ASSIGNMENT:
The expected answer comprises all lines from the entries that contain the string "Given".

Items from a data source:
((
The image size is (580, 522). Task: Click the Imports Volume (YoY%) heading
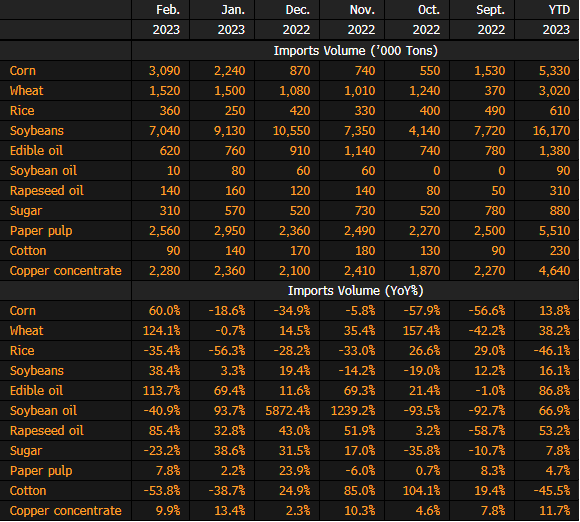pyautogui.click(x=355, y=290)
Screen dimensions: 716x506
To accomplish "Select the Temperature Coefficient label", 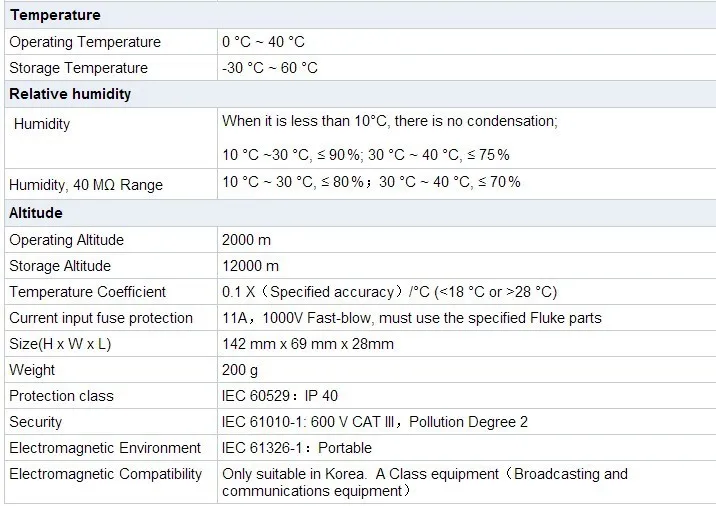I will pyautogui.click(x=88, y=292).
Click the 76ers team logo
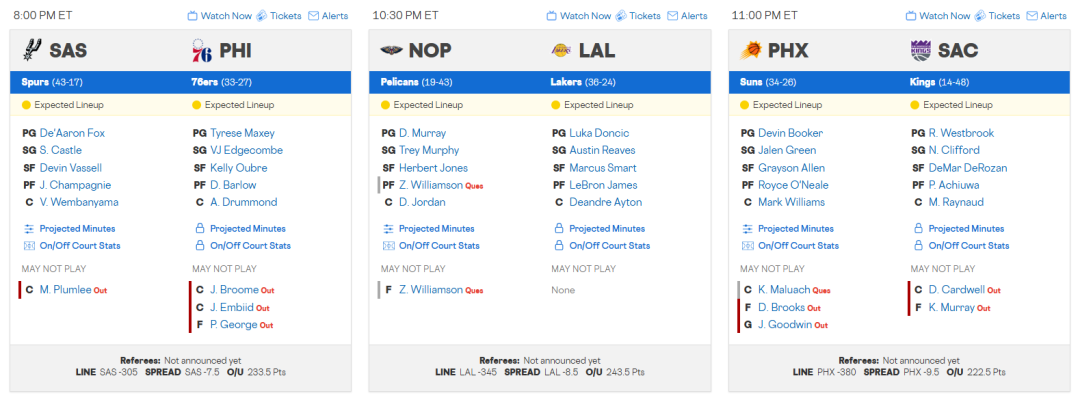This screenshot has height=402, width=1080. click(x=201, y=50)
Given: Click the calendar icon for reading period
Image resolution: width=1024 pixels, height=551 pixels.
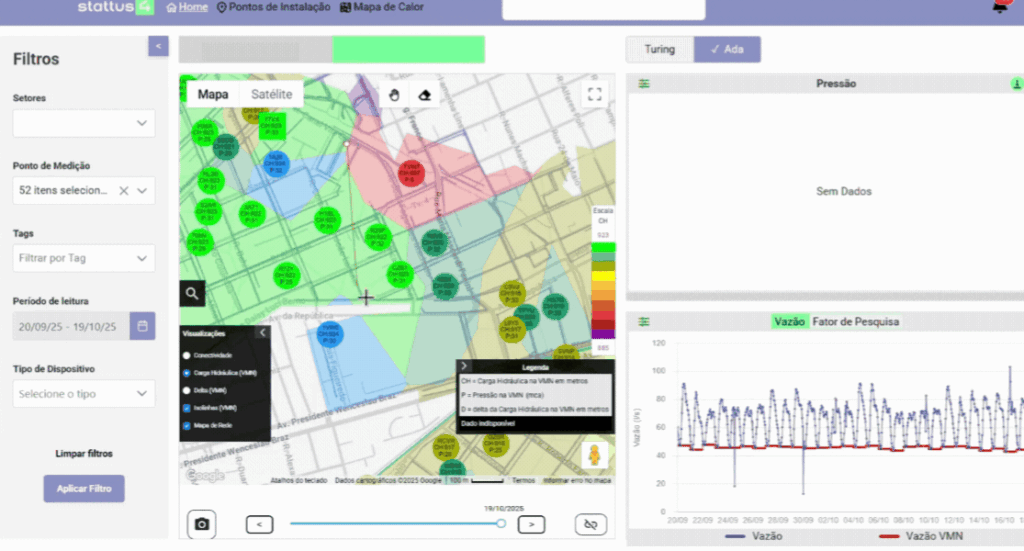Looking at the screenshot, I should (x=143, y=326).
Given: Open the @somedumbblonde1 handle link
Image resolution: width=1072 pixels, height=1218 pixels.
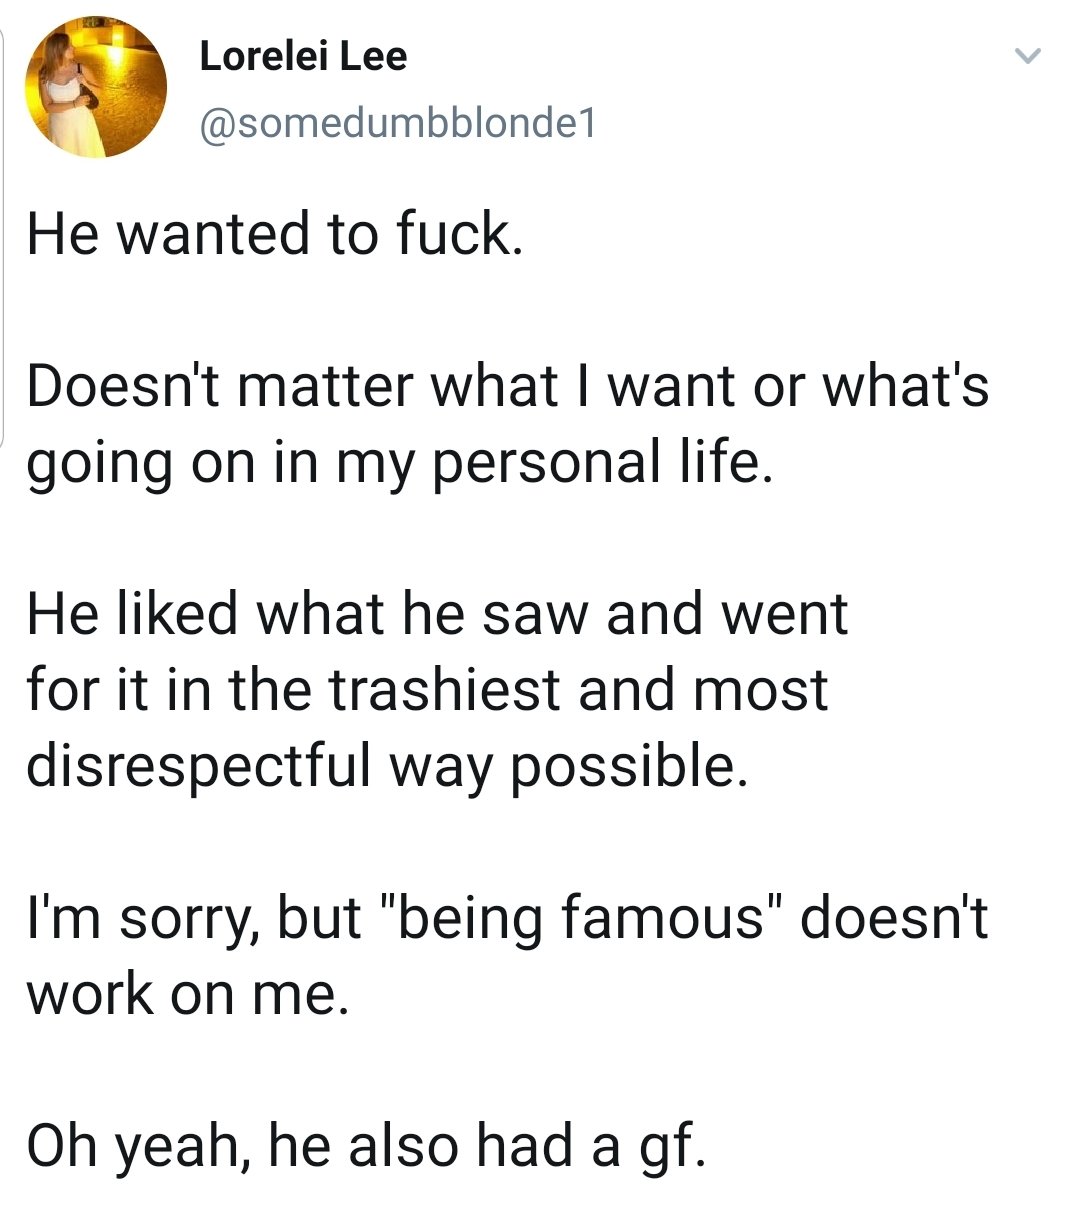Looking at the screenshot, I should pos(398,123).
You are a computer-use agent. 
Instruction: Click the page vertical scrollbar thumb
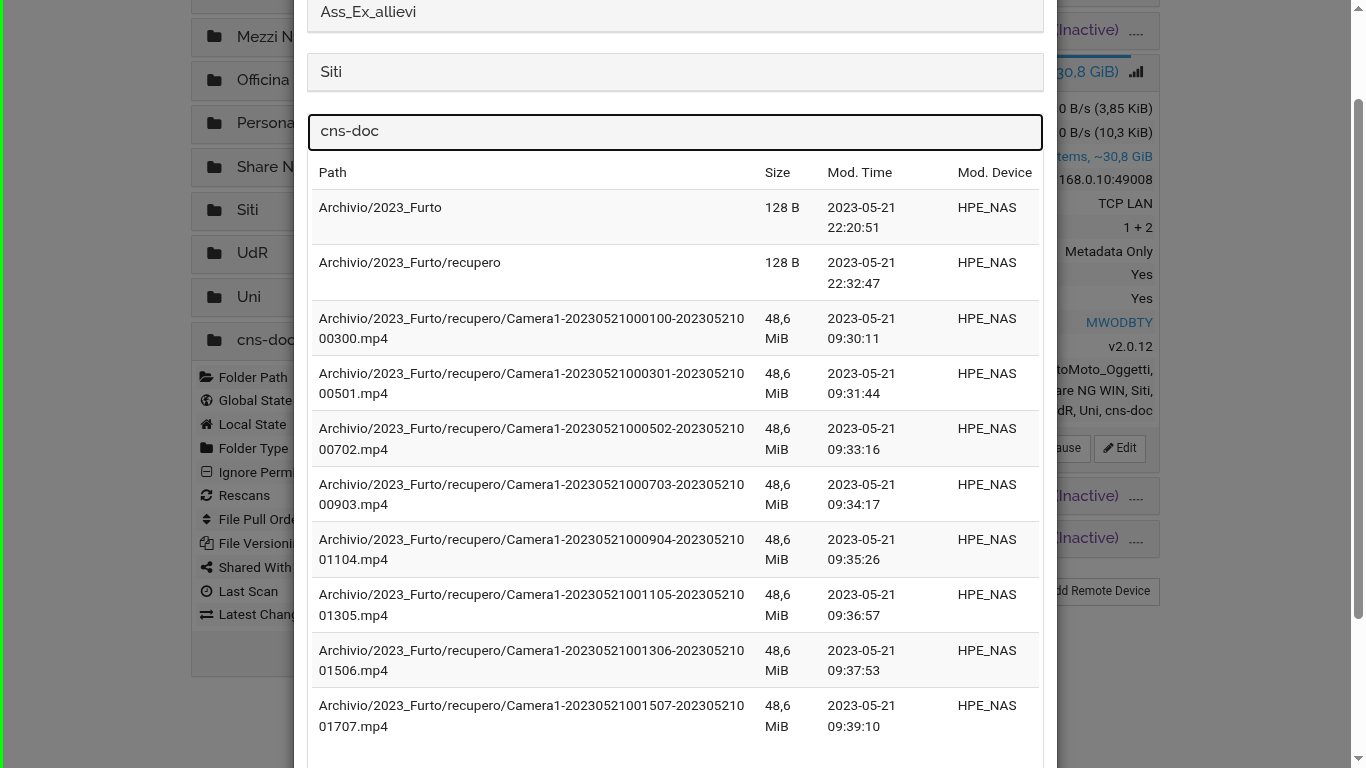click(1358, 360)
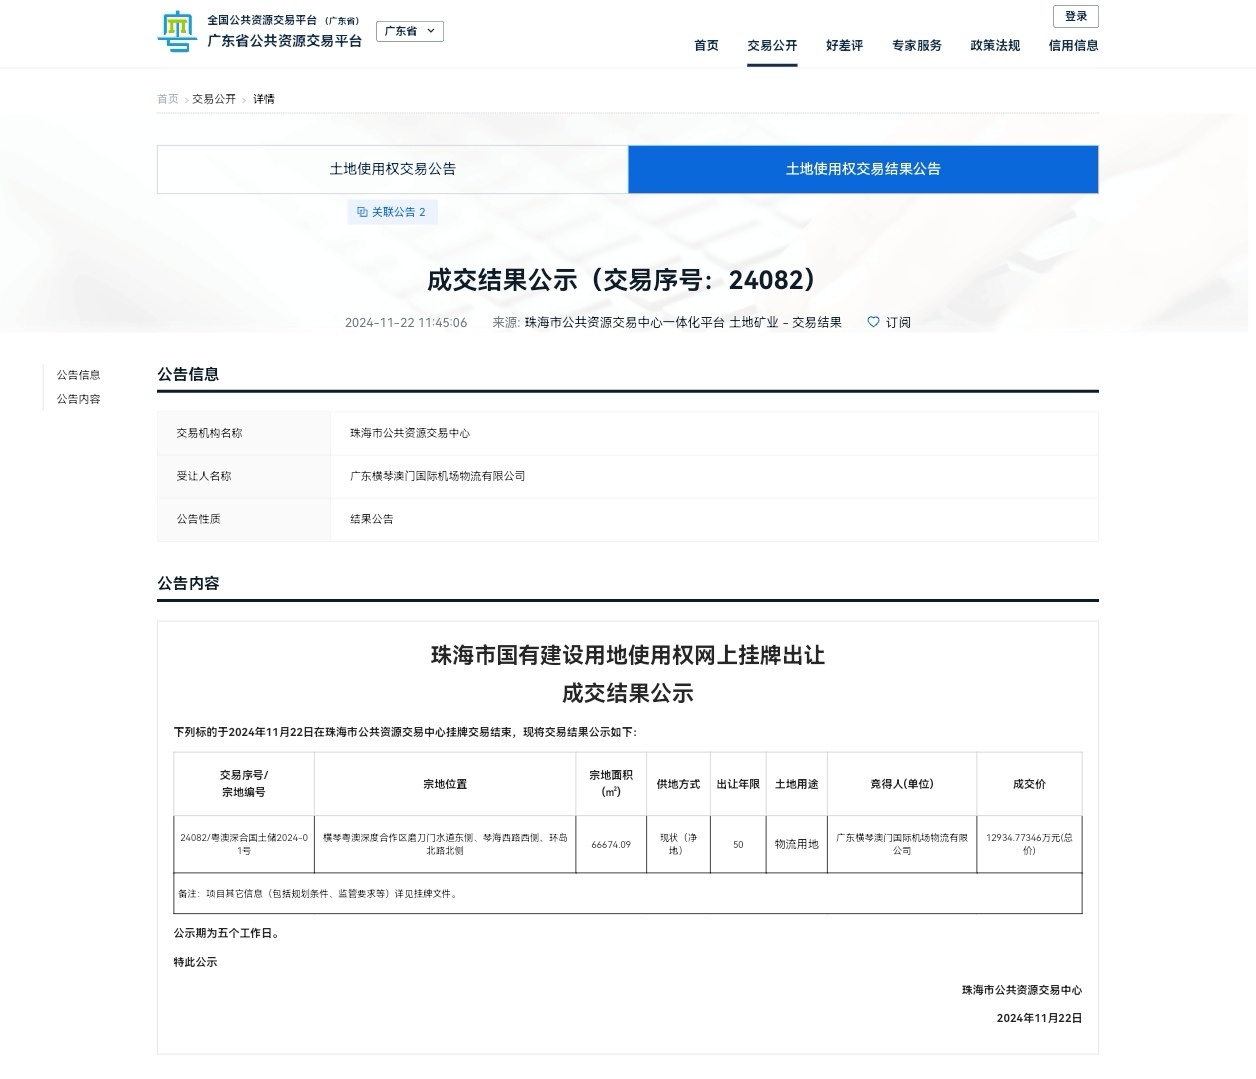
Task: Click the related announcements copy icon
Action: click(362, 212)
))
RESPONSE TO THIS TASK:
Given: Click the calendar icon for reading period
Given: Open the @somedumbblonde1 handle link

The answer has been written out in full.